### REQUIREMENT
The lines from the top of the listing through the one containing "Task: Select the 1*17 splitter type option" are to be retyped exactly, with no other lines.

::: EXERCISE INPUTS :::

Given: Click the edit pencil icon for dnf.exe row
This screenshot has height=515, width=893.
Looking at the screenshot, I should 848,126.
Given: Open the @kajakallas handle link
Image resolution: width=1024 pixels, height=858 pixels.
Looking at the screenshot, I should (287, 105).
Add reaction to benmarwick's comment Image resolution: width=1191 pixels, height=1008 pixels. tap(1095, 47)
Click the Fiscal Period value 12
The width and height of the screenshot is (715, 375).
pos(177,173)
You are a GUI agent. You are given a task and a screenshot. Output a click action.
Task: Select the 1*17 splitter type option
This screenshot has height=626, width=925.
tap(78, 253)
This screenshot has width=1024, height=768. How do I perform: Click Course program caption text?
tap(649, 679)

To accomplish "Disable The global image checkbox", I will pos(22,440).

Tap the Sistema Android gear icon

:::

### PROBLEM SOLUTION
Given: Click the edit pencil icon for dnf.exe row
This screenshot has height=515, width=893.
Looking at the screenshot, I should 848,126.
Given: Open the @kajakallas handle link
Image resolution: width=1024 pixels, height=858 pixels.
Looking at the screenshot, I should (287, 105).
Add reaction to benmarwick's comment Image resolution: width=1191 pixels, height=1008 pixels. tap(1095, 47)
Click the Fiscal Period value 12
The width and height of the screenshot is (715, 375).
pos(177,173)
You are a GUI agent. You are given a task and a screenshot. Output a click action.
Task: Select the 1*17 splitter type option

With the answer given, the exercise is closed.